4. Procure Client VPN Endpoint

In Create Client VPN Endpoint wizard, you need to specify IPv4 CIDR which should be different from your existing VPC.

  • Server certificate ARN … Select arn, which you received in step 1.
  • Authentication Options … Select “Use Active Directory authentication”
  • Directory ID … select Directory ID you created on step 2.
  • DNS Server 1/2 IP Address … Use DNS IP address of your Simple AD

Associate this endpoint with your subnet in order to use it. Note that you will be charged once you associate endpoint with subnet. I used private subnet for this.
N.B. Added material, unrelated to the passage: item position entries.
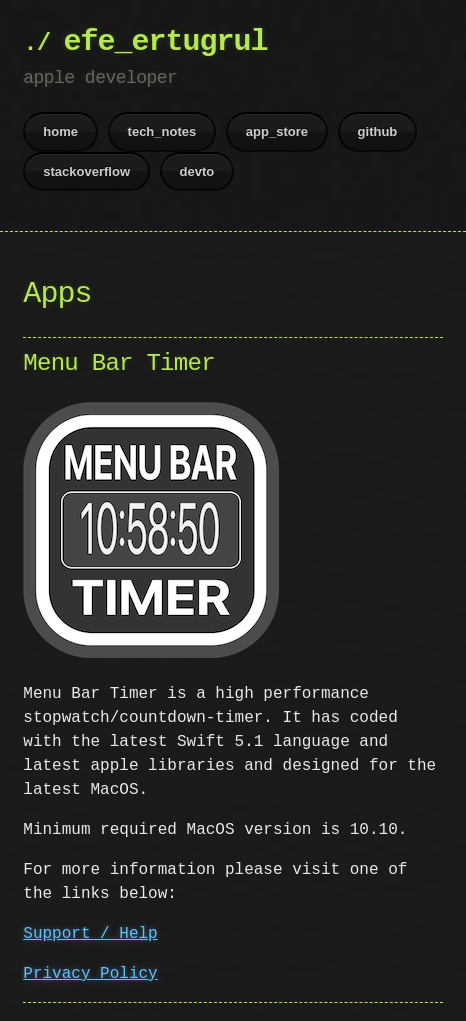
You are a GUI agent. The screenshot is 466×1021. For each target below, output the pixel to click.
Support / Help (90, 932)
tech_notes (162, 131)
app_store (277, 131)
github (378, 131)
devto (197, 171)
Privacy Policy (90, 972)
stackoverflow (86, 171)
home (60, 131)
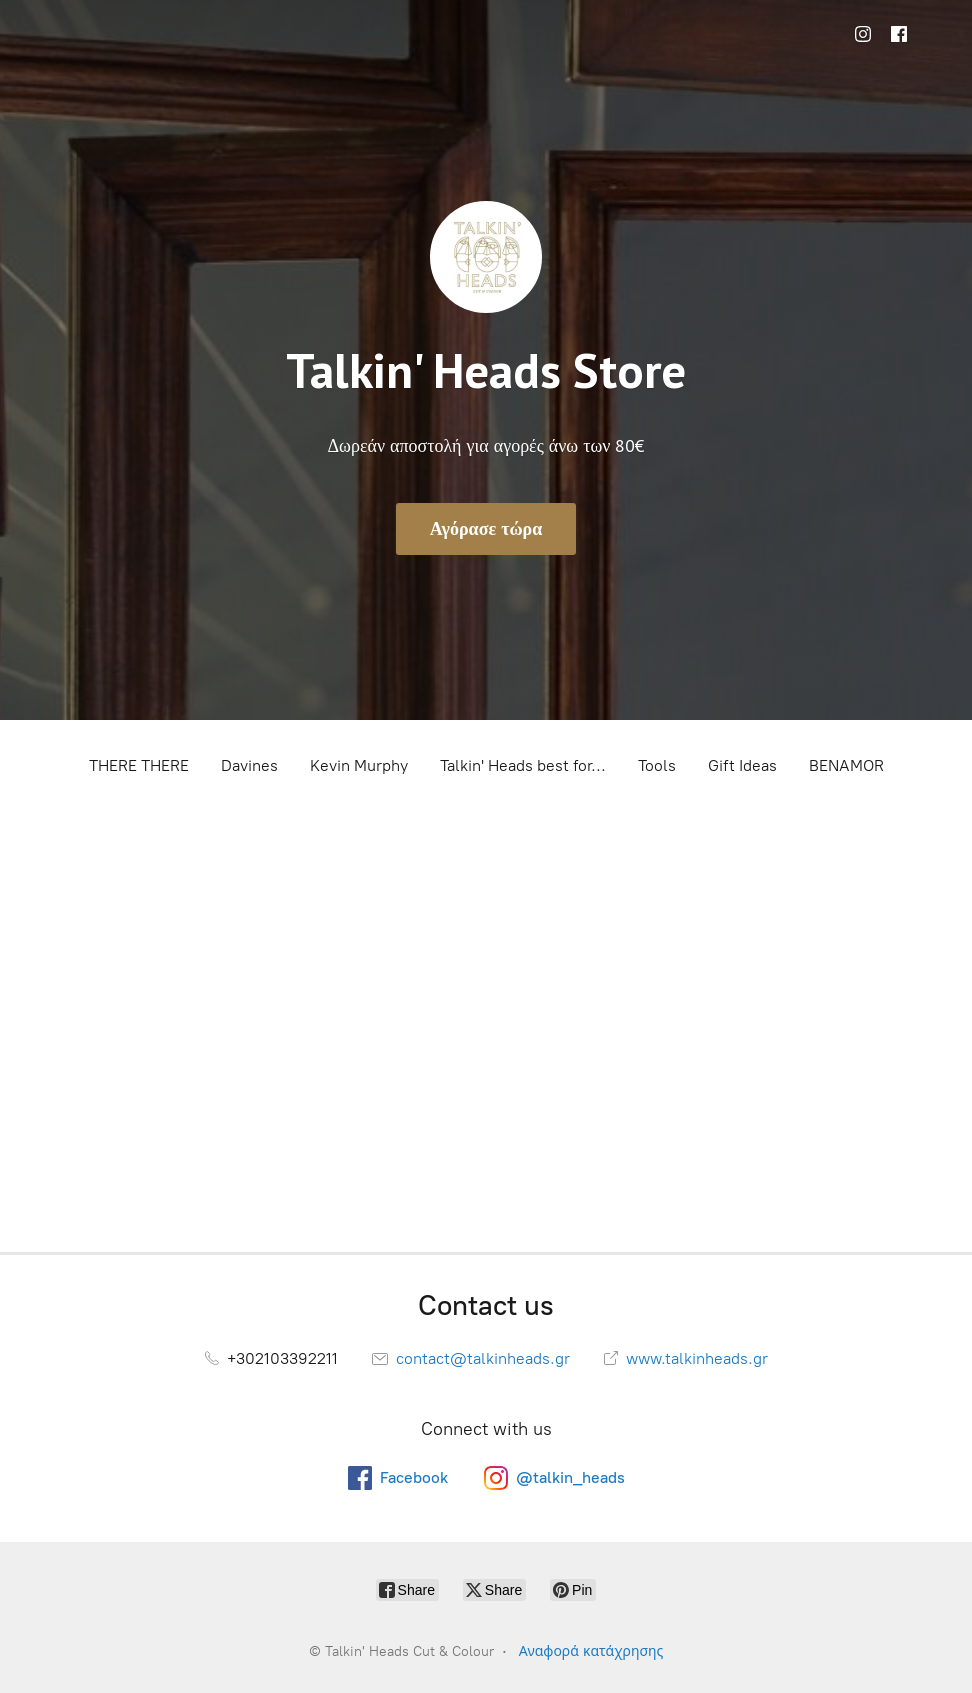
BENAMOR (846, 765)
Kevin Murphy (359, 765)
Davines (249, 765)
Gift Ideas (742, 765)
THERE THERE (139, 765)
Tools (657, 765)
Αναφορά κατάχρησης (591, 1651)
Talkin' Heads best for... (523, 765)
  • VPC … VPC you want to use this VPN Endpoint in
  • Subnet … Subnet you want to use this VPN Endpoint in

This is to authorize which network is reachable for each group of users. In this lab, I created only one rule that allows VPN connection to communicate anyone in the network as long as the authenticated user is in “SSLVPN_USERS” AD security group.

  • Destination network to enable … Which network this group of users can access
  • Grant access to … Allow access to users in a specific Active Directory group
  • Active Directory Group ID … SID of the SSLVPN_USERS group in AD

5. (Optional) Setup web server for connection test

We are going to setup web server for connection test. We use VPC endpoint to retrieve httpd packages because we want this server to be in private subnet, and hence there is no direct internet connectivity.

And minimum setup to bootstrap web server.


6. Configure OpenVPN Client

You can download configuration file from AWS console.

Launch OpenVPN client of your choice, and use the configuration file you just downloaded. Note you need to have a root CA certificate, which you generate in step 1, in the same folder you have your configuration file.

Now you should …

  • Be able to access web server if you login with user who is a member of “SSLVPN_USERS”, and
  • Not be able to access web server if you login with user who is NOT a member of “SSLVPN_USERS”.